In the temple he
found people selling cattle, sheep, and doves, and the money changers seated at
their tables. Making a whip of cords, he drove all of them out… [John 2:14-15]
A besetting
sin of the church and of most of us in it at some time is what we can call the
domestication of God, which is simply the making of idols. And so in its extremes God may come to bear
an uncanny resemblance to a British Tory, or a United States Republican, or to
dear old Uncle Algernon, kind and gentle and mercifully remote. Jesus turns out as portrayed in those
Victorian coloured posters which once papered the walls of Sunday schools,
walking through flowery fields in the sunshine, blessing children and little
lambs, sitting on a rock teaching with uplifting words. Even pictures of the crucifixion, which could
only have been a hideous, filthy and bloody event, seem somehow sanitised.
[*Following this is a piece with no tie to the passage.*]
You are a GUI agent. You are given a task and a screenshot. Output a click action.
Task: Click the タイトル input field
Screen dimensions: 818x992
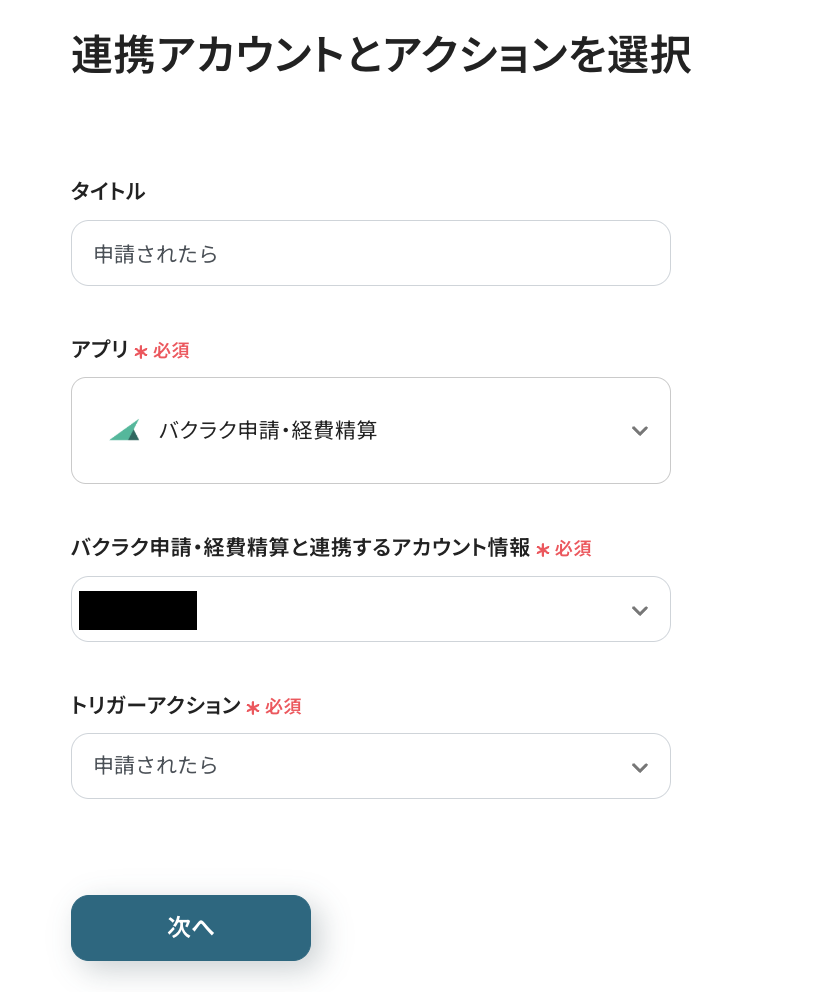pos(370,253)
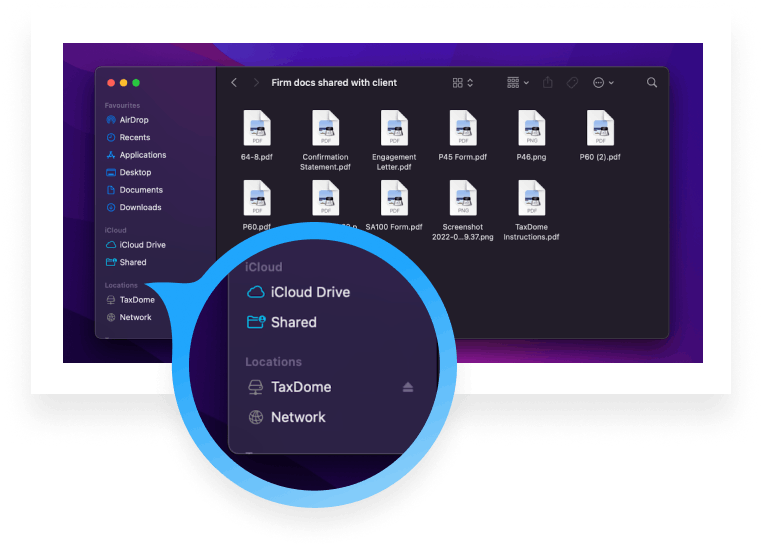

And so
we end up with a sort of benign idolatry, worshipping a God we create, to whom
we make requests. Of course that is in
some respects a caricature... but it is not for nothing that Jewish faith
insisted that you cannot see or image God, and the Second Commandment forbade
idolatry utterly. Jesus, writes St Paul,
is the icon of God. But I do not recall
Jesus portrayed on the Sunday school wall, flailing a whip, tipping up the
tables of the money-changers and scattering it all across the ground, chasing
the animals out of the sacred precincts and opening the cages of doves.
You would
have to be very angry to do that. I hate
to think what the Jerusalem Chamber of Commerce had to say about it – they
would have been angry too. The actual
traders, dealers in currency, sellers of sacrificial animals, would scarcely
have been amused. The temple officials,
the junior priests charged to see that it all happened as it should and that
the temple got its share of the proceeds, would have had to face their
superiors who would have been incandescent.
Whose anger was right?
Jesus did it
moreover with a whip in his hand. I
remember back in student days long ago, one of my colleagues who later became distinguished
saying, “Perhaps it was just a very little whip…” He was already instinctively domesticating
and sanitising and constructing idols.
Jesus was in
high indignation. My Father’s house… He had
just come to Jerusalem. This was the
scene he saw in the temple. Ordinary
folk were being shut out by religious rules and by queues and protocols that
favoured privilege, shut out by clamour, by commercial exploitation and
rip-off, by a religious system more geared to its own survival than to caring
for widows and orphans… It was the
incessant din of idolatry, shutting out true devotion and truth.
The silence
and stillness we practise are the obverse of all that. We are laying our idols aside, so far as we
can. And so far as we can’t, we are
helped by the Spirit of Jesus. Anger
too… I sometimes think that anger might
be the last to go. I want to retain
anger, so long as I see people beheaded by religious fanatics, maimed and starved
in the desert by warfare, kidnapped, raped and blown up… Jesus had times when searing anger was
appropriate, with a whip. I carry that
too into the silence. It turns out to be
something that doesn’t necessarily need healing at this time.